Paid Up Capital Reduction Under the Bangladesh Companies Act

In this article, we describe the legal process through which a company can reduce its paid up capital in Bangladesh through an approval process of the High Court Division.
Shares are defined as a share capital of a company or part of securities and include stock as under section 2(84) of the companies Act, 1994. Share issued by companies for the purpose of development and growth of the business. Also, for expansion of business or to increase its capital a company borrows money from different creditors. A company in certain circumstances may decide to reduce its share capital if reduction diminishes a company’s ability to satisfy its liabilities. Reduction of share capital includes subscribed Paid up capital not the authorized capital. The term capital from the share capital may mean many things among them Paid up capital is the amount of money actually paid by the subscribers. This article will discuss the approach of reduction of paid up capital under the Company Laws of Bangladesh.
The reduction of Paid up capital may require in many circumstances, for example trade losses, substantial losses of assets, to adjust the capital and assets and others. In Tamil Nadu Newsprint and Papers Ltd. vs. Registrar of Companies (1995), the Madras High Court permitted the company to reduce its capital which was found to be more than its needs by allowing it to pay the same partly in cash and partly in the form of non-convertible debentures.
The conditions for reduction of paid-up capital have stated under section 59 of the Companies Act, they are:
• If the authority of reduction is given in the Article of Association.
• special resolution passed for reducing the capital.
• If the reduction permitted by the High Court Division of the Supreme Court of Bangladesh.
At the beginning the company must have authority given under its Articles of Association regarding reduction of its capital. If it does not contain such provisions, then that must be altered and added.

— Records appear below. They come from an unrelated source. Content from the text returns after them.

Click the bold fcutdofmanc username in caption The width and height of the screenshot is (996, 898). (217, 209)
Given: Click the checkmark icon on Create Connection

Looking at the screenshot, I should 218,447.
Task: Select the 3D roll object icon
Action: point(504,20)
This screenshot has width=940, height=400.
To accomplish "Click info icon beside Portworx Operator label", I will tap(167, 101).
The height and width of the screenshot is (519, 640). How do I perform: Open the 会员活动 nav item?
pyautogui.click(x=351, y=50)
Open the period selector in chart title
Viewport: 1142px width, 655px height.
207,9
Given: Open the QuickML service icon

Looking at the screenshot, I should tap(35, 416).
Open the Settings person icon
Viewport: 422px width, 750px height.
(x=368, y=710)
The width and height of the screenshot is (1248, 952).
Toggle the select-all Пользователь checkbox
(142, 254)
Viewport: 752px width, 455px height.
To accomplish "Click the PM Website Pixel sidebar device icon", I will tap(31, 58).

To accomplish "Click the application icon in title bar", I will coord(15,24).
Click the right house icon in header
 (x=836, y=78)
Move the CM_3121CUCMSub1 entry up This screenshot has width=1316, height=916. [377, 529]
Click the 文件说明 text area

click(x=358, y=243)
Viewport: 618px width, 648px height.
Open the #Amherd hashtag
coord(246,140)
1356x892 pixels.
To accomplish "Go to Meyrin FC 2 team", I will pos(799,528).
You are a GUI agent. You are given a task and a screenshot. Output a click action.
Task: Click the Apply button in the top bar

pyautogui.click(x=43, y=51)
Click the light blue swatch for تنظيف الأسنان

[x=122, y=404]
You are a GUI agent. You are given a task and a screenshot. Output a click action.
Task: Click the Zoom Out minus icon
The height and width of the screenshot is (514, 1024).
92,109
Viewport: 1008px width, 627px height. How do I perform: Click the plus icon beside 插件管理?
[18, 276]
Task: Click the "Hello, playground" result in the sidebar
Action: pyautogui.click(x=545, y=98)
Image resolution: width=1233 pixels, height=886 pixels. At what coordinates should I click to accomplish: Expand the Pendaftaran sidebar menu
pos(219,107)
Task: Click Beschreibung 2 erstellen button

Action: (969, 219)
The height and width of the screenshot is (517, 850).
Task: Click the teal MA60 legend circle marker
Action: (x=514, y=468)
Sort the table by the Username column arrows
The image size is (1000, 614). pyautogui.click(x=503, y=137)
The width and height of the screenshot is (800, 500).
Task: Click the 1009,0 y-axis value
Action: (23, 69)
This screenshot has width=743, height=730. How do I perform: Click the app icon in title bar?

In addition for the consideration of capital reduction a general meeting must be held for passing a resolution by convening a twenty one days prior notice. Notice will be sent to all the Directors, Members, Auditors of the Company, Secretarial Auditor and to others who are entitled to receive the notice of the General Meeting. The resolution must be passed by three-fourths of the majority members. In a case the court sanctioned that the reduction must approved by majority of the equity shareholders including majority of non-promoter shareholders in [(2009) 151 Com Cases 251].
Next if the company has passed a resolution for reducing share capital, then it shall apply through a petition to the High Court of the Supreme Court of Bangladesh for an order of confirming the reduction capital as according to Section 60 of the Companies Act. It is legal obligation that the petitioners will disclose all the facts and show evidence that reduction is necessary for public interest or public policy.
Though a company has the right to determine the incidence of the capital reduction along mode of reduction but the court will always see the interest of the minority shareholders and the right of the creditors if adequately protected or not. Also, in considering the reduction of capital the court will consider the reason for such and if the reduction is fair and equitable or not.
The court if found the bona fida intention for the capital reduction and for the protection of creditors then under Section 64 of the Companies Act states that the court will order for such reduction, if satisfied that every creditor of the company who under the Companies Act is entitled to object to the reduction has given consent.
In addition, the court may require or order the company to publish regarding such reduction also if the court deems fit the causes behind such reduction as under section 69 of the Companies Act.
After the order of the court the company shall submit documents as under section 65 of the Companies Act before the Register of the Joint Stock Companies and Firm. The documents are:
• The copy of the order of the Court confirming the reduction of the share capital of a company and the copy must be certified,
• A copy of the minutes approved by the Court regarding the amount of the reduced share capital.
• Then the number of shares into which it is to be divided,
• The nominal value of each such share.
The reduction will take effect after the confirmation order from the Register of the Joint Stock Companies and Firm. The RJSC will register the same and issue a certificate of such reduction. It is to be mentioned that the certificate shall be the conclusive evidence in respect to reduction of the capital.
In conclusion it is to notify that if the reduction of share capital involves any contradict with the payment to any shareholder of any paid-up share capital then every creditor shall be entitled to bring objection to the court against such reduction as in the case of Manzurul Islam (Md) v ATN News Limited and others [2013] HCD [2013] 65 DLR 350 states that the persons having shares equivalent to not less than one-tenth of paid up capital in the company can present an application against action of the company.